RealPage, Operators Accused of Fixing Student Housing Rents
Proptech firm hit with second class action, filed by University of Washington student.
RealPage has been hit with a second federal class action lawsuit that accuses the proptech firm and a bevy of student housing operators of conspiring to “artificially inflate” the price of student housing in the US.
Gabriel Navarro, a University of Washington student, filed the lawsuit this month in the US District Court for the Western District of Washington in Seattle.
As in a class action antitrust suit filed in California in October by a group of renters, the Washington lawsuit accuses RealPage and several prominent rental property operators of illegally sharing competitive data on rents through RealPage’s YieldStar revenue management platform and of colluding to raise rents.

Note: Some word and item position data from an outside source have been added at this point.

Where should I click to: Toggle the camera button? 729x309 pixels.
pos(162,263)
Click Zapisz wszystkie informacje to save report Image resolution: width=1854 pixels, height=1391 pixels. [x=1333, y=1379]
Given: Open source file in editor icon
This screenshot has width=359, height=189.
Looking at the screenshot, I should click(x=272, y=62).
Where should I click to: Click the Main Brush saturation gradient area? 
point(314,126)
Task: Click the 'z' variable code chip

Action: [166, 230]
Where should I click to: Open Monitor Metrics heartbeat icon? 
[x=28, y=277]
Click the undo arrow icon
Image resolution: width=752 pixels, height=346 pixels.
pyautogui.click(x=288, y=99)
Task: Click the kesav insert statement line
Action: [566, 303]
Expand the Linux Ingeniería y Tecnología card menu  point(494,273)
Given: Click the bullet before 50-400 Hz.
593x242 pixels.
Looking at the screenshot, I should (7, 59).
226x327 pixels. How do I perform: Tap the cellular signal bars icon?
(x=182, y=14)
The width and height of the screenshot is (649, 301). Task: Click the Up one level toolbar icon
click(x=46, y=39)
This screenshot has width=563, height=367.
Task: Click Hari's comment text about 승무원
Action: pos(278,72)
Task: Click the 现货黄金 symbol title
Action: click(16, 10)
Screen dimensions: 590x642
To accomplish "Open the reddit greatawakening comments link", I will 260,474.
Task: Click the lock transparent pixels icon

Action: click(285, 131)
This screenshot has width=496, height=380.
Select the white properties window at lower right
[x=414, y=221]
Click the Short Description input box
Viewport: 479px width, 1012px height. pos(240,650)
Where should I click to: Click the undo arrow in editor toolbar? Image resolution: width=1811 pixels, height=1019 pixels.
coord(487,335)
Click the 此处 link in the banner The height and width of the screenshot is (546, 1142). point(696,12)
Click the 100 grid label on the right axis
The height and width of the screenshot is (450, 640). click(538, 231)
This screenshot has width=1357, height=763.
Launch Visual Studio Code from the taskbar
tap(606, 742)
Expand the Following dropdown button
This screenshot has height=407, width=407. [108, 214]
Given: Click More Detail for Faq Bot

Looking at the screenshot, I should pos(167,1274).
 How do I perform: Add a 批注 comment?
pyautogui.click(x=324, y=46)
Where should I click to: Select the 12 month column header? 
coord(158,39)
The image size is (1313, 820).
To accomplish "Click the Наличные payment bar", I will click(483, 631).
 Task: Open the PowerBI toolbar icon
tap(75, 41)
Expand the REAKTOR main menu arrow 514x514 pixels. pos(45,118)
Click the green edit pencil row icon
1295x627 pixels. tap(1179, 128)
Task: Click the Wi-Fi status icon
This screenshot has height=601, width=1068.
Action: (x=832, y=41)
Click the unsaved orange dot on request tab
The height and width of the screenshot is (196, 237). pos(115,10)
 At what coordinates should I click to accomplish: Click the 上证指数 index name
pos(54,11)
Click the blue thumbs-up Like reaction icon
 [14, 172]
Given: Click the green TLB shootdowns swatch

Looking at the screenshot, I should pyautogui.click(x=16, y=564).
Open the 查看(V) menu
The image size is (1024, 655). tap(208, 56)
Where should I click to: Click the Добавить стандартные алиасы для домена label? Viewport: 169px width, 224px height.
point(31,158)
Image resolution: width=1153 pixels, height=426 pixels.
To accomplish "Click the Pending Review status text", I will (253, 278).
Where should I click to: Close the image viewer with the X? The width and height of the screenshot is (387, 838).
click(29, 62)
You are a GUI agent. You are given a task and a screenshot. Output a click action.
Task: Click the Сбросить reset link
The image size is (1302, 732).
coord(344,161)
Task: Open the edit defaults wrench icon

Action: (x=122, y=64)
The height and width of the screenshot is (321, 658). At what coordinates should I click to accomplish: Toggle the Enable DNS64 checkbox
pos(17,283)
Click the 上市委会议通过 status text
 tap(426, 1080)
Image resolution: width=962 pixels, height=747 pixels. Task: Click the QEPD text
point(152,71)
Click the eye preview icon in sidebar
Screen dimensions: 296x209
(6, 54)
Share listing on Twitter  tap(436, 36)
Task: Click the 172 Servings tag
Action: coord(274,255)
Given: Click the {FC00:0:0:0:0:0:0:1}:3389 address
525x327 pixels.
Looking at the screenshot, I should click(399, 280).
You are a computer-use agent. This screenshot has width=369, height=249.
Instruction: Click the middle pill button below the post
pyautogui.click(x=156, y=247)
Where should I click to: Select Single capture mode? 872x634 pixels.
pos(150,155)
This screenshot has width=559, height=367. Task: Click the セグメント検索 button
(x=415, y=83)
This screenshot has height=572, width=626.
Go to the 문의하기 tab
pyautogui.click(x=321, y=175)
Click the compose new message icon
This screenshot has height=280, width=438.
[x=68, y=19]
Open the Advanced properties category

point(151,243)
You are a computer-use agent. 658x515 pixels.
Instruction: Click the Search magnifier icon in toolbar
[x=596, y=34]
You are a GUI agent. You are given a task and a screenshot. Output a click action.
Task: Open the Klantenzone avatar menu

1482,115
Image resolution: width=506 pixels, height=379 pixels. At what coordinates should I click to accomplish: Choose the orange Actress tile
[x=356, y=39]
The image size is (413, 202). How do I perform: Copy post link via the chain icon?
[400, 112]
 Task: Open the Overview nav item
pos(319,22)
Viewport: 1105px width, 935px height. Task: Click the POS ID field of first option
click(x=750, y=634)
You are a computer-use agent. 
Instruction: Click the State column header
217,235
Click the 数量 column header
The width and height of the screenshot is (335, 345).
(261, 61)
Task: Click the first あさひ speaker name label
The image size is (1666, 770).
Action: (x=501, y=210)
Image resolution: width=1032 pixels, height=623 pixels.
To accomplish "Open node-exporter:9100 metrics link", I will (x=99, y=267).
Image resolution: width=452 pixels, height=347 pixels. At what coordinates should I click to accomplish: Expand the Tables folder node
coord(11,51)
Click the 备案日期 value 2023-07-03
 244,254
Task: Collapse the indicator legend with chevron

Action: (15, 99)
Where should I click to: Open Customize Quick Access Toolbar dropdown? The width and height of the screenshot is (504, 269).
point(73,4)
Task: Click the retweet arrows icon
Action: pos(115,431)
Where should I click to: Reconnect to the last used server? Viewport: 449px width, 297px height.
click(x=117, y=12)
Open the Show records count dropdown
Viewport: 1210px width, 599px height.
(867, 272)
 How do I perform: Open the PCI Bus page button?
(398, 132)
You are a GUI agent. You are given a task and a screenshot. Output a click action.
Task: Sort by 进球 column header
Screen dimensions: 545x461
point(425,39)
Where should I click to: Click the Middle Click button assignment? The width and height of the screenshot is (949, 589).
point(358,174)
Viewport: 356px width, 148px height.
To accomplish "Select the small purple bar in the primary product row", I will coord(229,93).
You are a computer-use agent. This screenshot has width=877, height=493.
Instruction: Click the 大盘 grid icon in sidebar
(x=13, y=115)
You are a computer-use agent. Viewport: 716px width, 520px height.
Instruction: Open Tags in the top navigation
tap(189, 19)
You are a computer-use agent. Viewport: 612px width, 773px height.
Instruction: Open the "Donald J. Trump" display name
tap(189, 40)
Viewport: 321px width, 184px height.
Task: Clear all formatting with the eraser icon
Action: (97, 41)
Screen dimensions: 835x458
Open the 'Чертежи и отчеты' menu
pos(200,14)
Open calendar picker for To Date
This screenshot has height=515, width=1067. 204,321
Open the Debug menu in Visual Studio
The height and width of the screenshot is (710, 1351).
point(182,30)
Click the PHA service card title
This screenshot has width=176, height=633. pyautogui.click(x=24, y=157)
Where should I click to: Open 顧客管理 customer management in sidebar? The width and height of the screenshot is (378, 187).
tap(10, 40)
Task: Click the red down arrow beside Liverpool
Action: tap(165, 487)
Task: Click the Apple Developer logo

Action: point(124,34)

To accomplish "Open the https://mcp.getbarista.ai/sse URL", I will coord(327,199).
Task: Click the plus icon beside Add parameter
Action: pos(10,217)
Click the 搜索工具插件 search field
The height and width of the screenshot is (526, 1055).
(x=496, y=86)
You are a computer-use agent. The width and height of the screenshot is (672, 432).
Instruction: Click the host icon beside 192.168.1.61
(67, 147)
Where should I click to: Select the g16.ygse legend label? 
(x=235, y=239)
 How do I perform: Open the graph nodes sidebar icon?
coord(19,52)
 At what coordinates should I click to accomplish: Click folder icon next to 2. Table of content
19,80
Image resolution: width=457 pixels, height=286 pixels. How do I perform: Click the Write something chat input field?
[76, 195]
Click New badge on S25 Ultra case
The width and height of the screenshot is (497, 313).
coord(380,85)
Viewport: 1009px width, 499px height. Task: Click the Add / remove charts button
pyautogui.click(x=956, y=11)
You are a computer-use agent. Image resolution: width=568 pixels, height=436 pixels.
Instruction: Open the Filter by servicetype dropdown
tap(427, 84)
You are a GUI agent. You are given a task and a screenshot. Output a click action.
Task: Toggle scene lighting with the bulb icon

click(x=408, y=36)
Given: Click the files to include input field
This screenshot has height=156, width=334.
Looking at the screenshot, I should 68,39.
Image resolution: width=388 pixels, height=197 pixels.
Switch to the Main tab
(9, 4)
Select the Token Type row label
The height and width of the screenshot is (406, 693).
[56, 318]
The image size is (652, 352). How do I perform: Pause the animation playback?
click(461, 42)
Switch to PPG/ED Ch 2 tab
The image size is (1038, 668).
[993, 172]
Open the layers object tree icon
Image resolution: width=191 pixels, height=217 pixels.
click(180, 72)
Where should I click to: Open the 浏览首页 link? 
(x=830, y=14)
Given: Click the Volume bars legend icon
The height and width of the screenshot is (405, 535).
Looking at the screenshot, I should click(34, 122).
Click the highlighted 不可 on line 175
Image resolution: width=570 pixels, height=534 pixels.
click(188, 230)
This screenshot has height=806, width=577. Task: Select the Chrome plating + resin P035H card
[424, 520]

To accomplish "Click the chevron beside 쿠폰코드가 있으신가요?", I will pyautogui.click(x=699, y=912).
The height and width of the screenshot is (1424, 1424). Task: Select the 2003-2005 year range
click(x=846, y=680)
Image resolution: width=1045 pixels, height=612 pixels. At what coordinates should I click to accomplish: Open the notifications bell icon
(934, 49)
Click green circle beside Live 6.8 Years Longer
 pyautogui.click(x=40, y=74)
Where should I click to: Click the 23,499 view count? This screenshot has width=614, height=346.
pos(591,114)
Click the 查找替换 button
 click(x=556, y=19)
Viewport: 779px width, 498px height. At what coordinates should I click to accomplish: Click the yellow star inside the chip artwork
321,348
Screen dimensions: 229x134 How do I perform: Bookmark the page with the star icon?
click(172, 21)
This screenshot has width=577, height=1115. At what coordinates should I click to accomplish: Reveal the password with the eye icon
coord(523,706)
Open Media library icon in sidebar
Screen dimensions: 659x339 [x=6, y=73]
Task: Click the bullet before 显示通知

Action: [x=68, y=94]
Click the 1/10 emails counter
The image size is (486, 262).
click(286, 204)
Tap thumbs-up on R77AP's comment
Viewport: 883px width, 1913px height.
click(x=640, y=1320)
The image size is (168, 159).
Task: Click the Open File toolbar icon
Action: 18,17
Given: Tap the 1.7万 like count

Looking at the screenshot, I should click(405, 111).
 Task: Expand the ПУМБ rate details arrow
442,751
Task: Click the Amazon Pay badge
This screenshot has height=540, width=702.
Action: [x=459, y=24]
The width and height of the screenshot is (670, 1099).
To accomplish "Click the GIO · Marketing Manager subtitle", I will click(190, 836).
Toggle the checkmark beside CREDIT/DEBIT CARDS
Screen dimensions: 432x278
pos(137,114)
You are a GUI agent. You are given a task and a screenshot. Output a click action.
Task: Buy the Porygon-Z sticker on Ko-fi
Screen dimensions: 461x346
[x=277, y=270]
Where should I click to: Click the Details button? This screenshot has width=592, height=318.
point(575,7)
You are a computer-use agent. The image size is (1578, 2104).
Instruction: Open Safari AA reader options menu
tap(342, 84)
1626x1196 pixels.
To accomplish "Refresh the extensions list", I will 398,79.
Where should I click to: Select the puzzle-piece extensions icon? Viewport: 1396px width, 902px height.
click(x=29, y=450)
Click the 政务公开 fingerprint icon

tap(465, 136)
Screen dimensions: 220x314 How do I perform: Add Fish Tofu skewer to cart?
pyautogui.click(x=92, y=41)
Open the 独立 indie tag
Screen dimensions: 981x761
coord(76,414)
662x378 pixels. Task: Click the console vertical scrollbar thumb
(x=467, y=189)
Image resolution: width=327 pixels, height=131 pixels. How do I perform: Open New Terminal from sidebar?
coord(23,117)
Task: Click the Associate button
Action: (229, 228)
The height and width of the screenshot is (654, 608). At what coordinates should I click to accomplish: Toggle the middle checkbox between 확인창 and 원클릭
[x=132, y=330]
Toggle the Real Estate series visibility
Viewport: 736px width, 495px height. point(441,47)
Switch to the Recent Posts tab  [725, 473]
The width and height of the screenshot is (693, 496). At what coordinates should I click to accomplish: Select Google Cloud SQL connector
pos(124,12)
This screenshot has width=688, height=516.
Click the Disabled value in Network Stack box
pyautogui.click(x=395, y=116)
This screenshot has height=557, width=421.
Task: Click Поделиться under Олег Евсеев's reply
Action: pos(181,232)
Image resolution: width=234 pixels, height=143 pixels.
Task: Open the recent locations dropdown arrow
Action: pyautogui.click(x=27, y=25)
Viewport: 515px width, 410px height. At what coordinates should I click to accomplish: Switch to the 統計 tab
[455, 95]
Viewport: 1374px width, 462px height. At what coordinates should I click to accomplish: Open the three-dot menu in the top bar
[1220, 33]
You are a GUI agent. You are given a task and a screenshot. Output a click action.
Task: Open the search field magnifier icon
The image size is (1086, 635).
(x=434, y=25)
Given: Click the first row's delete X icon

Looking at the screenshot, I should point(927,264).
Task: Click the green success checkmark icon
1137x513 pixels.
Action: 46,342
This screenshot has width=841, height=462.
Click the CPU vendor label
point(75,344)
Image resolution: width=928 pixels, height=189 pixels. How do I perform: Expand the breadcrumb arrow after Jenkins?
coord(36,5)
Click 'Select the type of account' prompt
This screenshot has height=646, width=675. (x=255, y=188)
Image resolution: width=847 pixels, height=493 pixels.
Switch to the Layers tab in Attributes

“RealPage provided pricing information for student housing providers that allowed them to closely analyze their pricing in comparison to their competitors at a bedroom-by-bedroom level,” Navarro’s lawsuit said.
The lawsuit specifically alleges collusion on student housing rents in Seattle, Ann Arbor, MI and Gainesville, FL.
As in the California class action lawsuit, Navarro’s suit names nine prominent housing operators as defendants, in this case managers of student housing portfolios including the company that is the landlord of the apartment campus where Navarro lives and an NYC-based brokerage.
However, the lawsuit doesn’t provide evidence that the operators did anything more than accept pricing recommendations from YieldStar as Yieldstar clients; it does allege that RealPage’s platform is illegally sharing competitive rental data with its clients.
RealPage issued a terse statement declaring that it “strongly denies” the allegations in the Washington lawsuit and will vigorously defend against the lawsuit. “Beyond that, we do not comment on pending litigation,” the company said.
Last month, after the first class action lawsuit against RealPage was filed in California, the company provided GlobeSt. with a statement specifically denying the allegation that the firm is illegally providing competitive rental data through its YieldStar platform.
“RealPage’s revenue management software is purposely built to be legally compliant,” the company’s statement said. “It focuses on the internal supply and demand dynamics at a particular property and does not consider or have any visibility into availability (supply) at competing properties.”
According to the Texas-based proptech firm’s website, the YieldStar software combines lease transaction data from more than 13.5M units and uses AI-driven algorithms to “unlock hundreds of basis points of hidden yield through price optimization.”
The company claims its algorithms enable new users to achieve “up to 400% in year-one ROI” for owners, operators and investors.
The California anti-trust class action lawsuit was based on an investigation of RealPage published by the non-profit ProPublica.
ProPublica’s article quotes RealPage execs boasting at a CRE conference last year that the company’s data analytic tool, used to suggest daily prices for open apartment units, has been driving double-digit rent increases across the country.
ProPublica said RealPage’s 2017 acquisition of The Rainmaker Group’s Lease Rent Option business had effectively given the Texas firm a monopoly on predictive analytics used to set rent prices, expanding RealPage’s client base to 31,700 customers.
In one neighborhood in Seattle, ProPublica found that 70% of apartments were operated by 10 property managers, all of which used RealPage’s pricing software. Property managers can reject pricing recommended by the software, but rarely do, ProPublica reported.
According to the non-profit, RealPage discourages bargaining with renters because leasing agents have “too much empathy” compared to computer-generated pricing. ProPublica said RealPage has encouraged landlords to accept lower occupancy rates in order to raise rents.